Government has announced plans to increase poor relief payments from $550 per month to $650 per month in January and then to $750 per month the following year.
The stipends for former seamen and war veterans, also currently $550, will increase by the same amounts during the same time frame.
In its current budget, from June 2016 to the end of 2017, government indicated it expected between 950 and 1,200 people to receive poor relief payments at a cost of just over $9 million.
A similar amount was budgeted for ex-gratia payments to 800 to 900 seamen, while $1.5 million was budgeted for 120 to 130 ex-servicemen.
Premier Alden McLaughlin, delivering his strategic policy statement highlighting government’s policy and spending priorities for the next two years, said the increased stipends fulfilled a campaign commitment to improve social service assistance. He said government was initially looking to make larger increases but had settled on the incremental raises outlines as “affordable and sustainable.”
“It is worthwhile noting that government also assists these individuals in many other ways – with medical costs, utilities and other benefits as well,” he said.
Mr. McLaughlin also indicated government would add another ex-gratia payment for civil service pensioners, some of whom received less in their pensions than was provided through poor relief. He said this would be a supplemental stipend for retired civil servants residing in Cayman with more than 10 years’ tenure.

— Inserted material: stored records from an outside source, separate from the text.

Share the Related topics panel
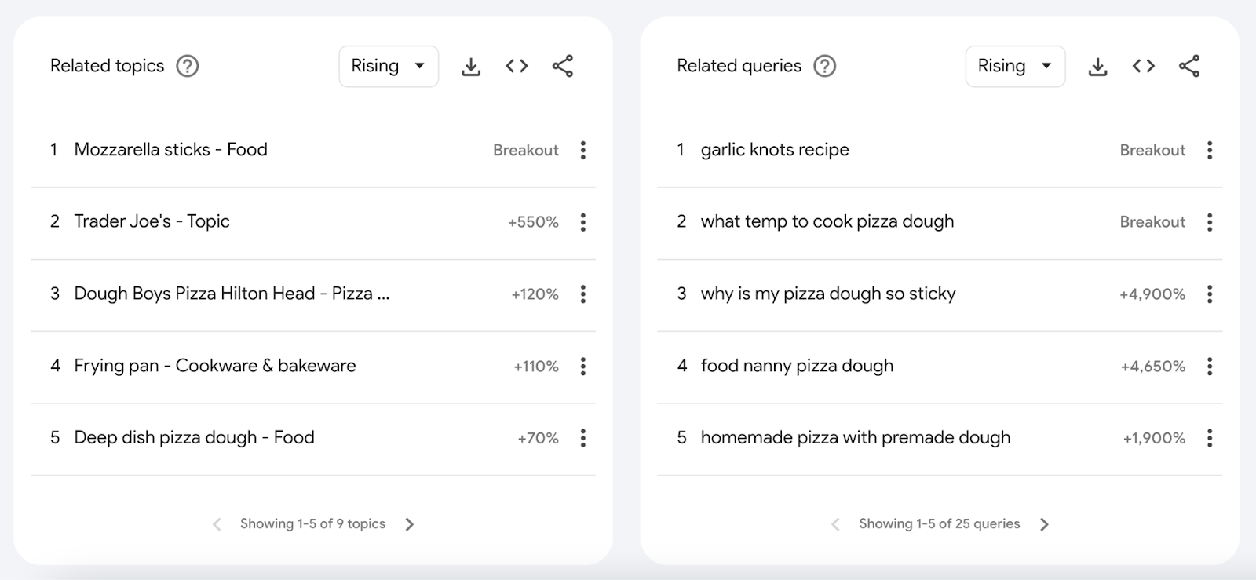Screen dimensions: 1256x580 click(563, 66)
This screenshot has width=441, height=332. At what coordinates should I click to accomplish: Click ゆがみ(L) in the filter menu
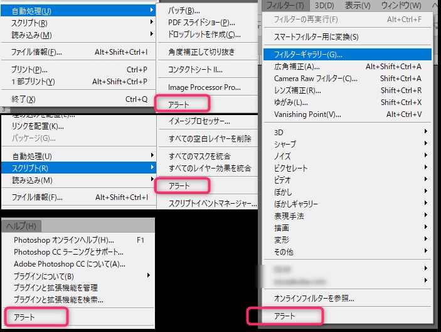[291, 102]
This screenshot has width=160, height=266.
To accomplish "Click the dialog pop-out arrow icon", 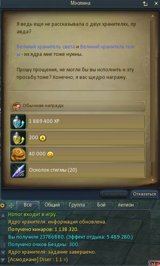I will (x=145, y=4).
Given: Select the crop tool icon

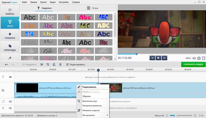Looking at the screenshot, I should [48, 64].
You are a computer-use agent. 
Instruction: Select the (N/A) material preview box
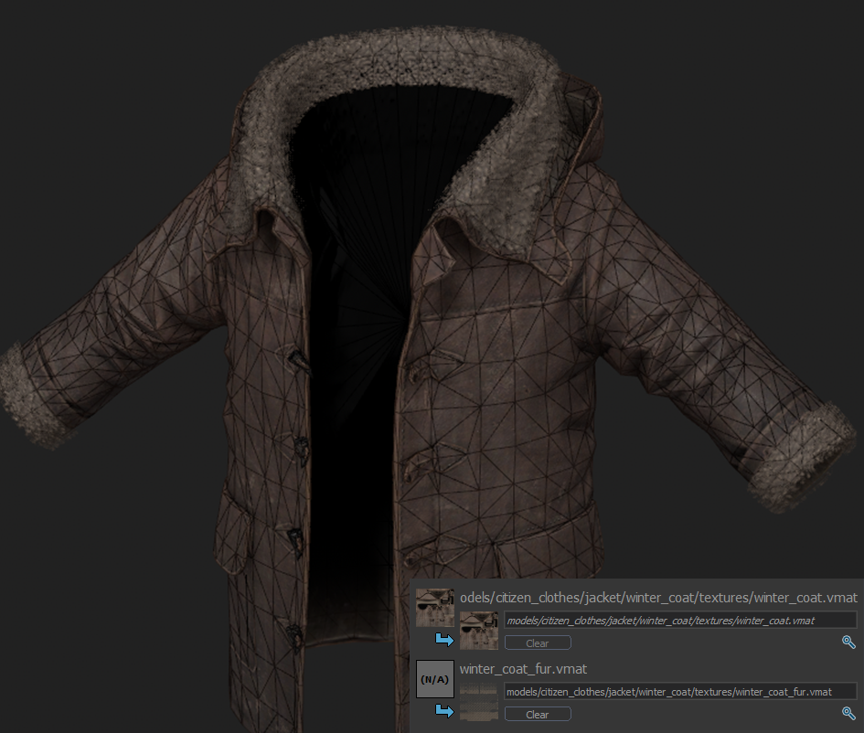point(434,679)
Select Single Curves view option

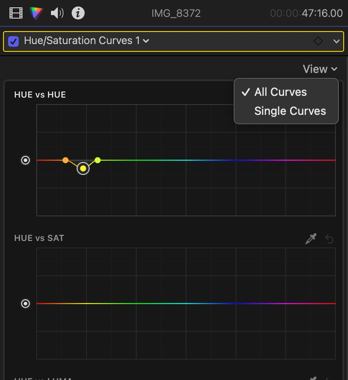[x=290, y=111]
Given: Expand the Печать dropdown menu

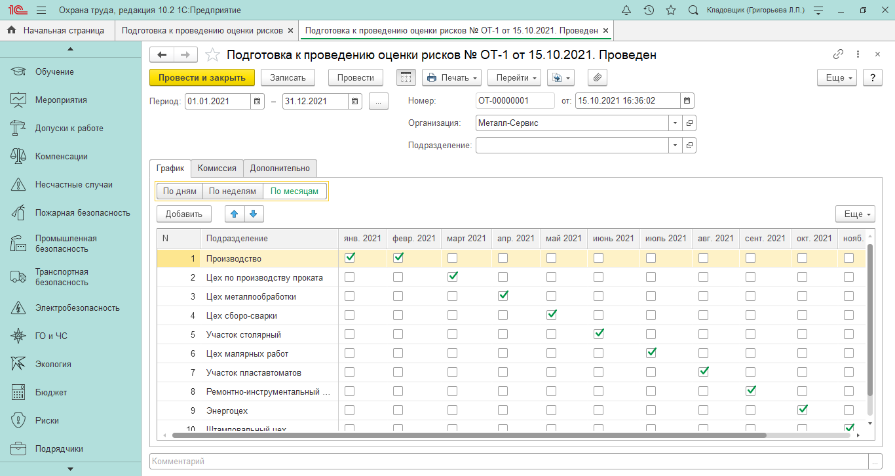Looking at the screenshot, I should (451, 77).
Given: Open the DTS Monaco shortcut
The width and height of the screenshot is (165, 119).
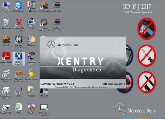Looking at the screenshot, I should (44, 5).

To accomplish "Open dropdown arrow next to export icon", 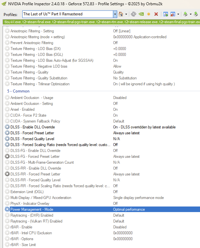I will click(190, 14).
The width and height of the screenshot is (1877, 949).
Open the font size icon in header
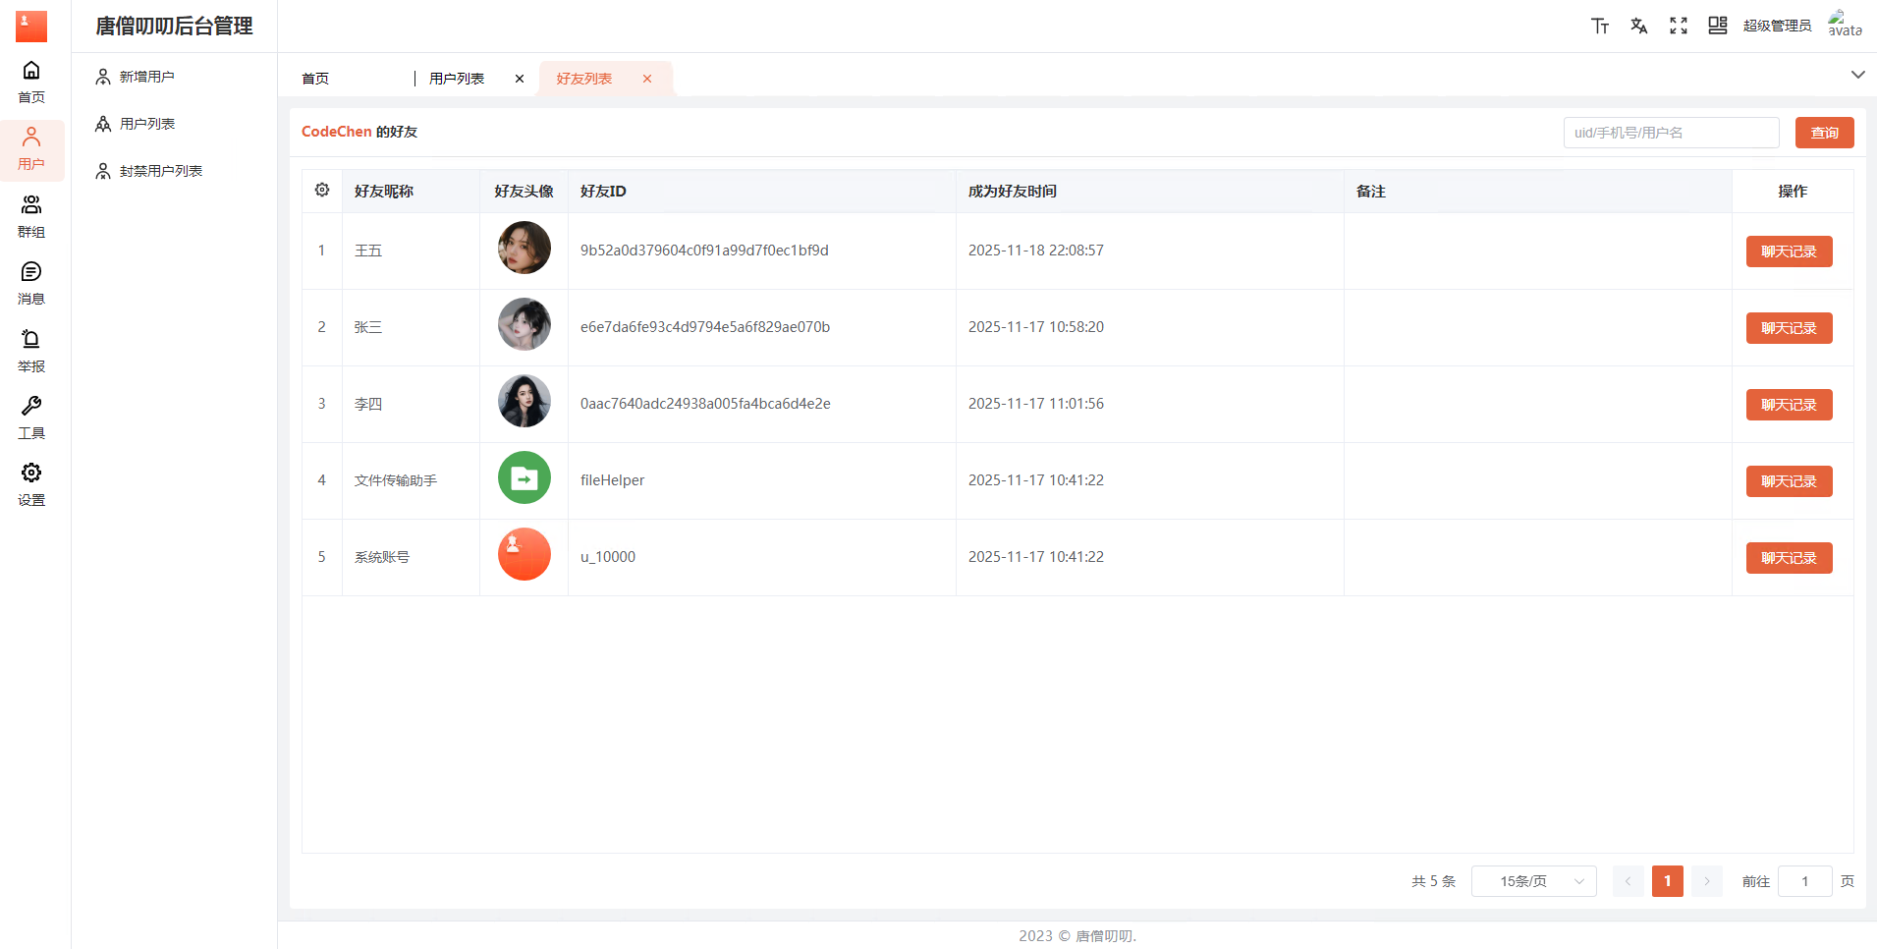coord(1600,27)
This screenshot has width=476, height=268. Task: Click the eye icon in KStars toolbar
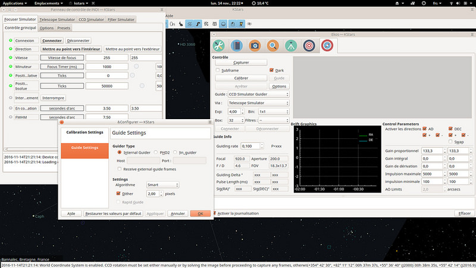[249, 24]
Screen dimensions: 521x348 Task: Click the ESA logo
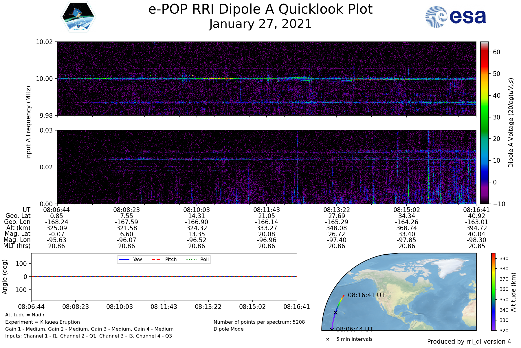[456, 17]
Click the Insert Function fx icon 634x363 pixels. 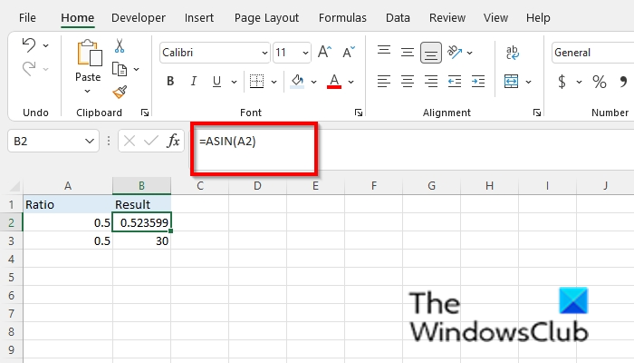[172, 141]
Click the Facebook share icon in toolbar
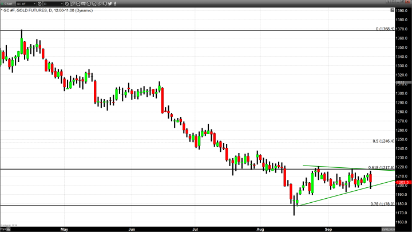Image resolution: width=412 pixels, height=232 pixels. click(x=115, y=3)
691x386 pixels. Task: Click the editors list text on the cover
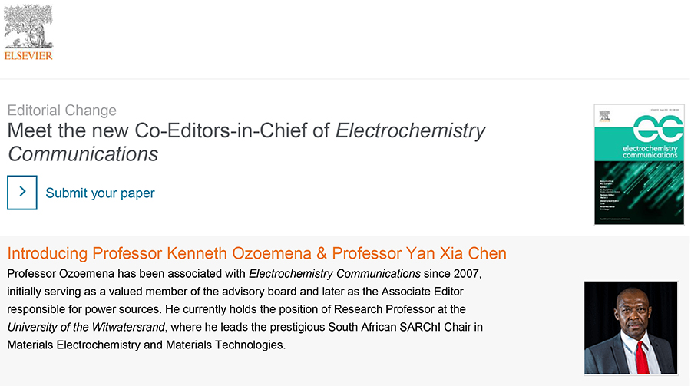pos(610,195)
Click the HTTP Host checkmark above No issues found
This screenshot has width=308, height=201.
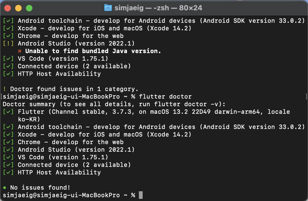[x=8, y=172]
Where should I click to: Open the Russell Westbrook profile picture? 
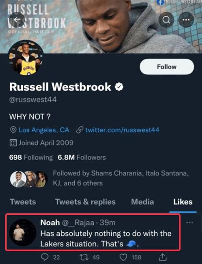pos(26,58)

“The aim is to ensure that they receive a combined sum (pension and ex-gratia payment) that is no less than [that] paid for ‘poor relief’ payments,” he added.
Mr. McLaughlin also revealed plans for a new Human Resources Department to ensure Caymanians are not disadvantaged in the workplace.
He said government would change immigration regulations to improve fairness in job advertising and extend the Ready2Work scheme to assist people who need extra help to be “work ready.” He said 64 of 89 people involved in the pilot program had obtained employment, and 25 were in ongoing training of some kind.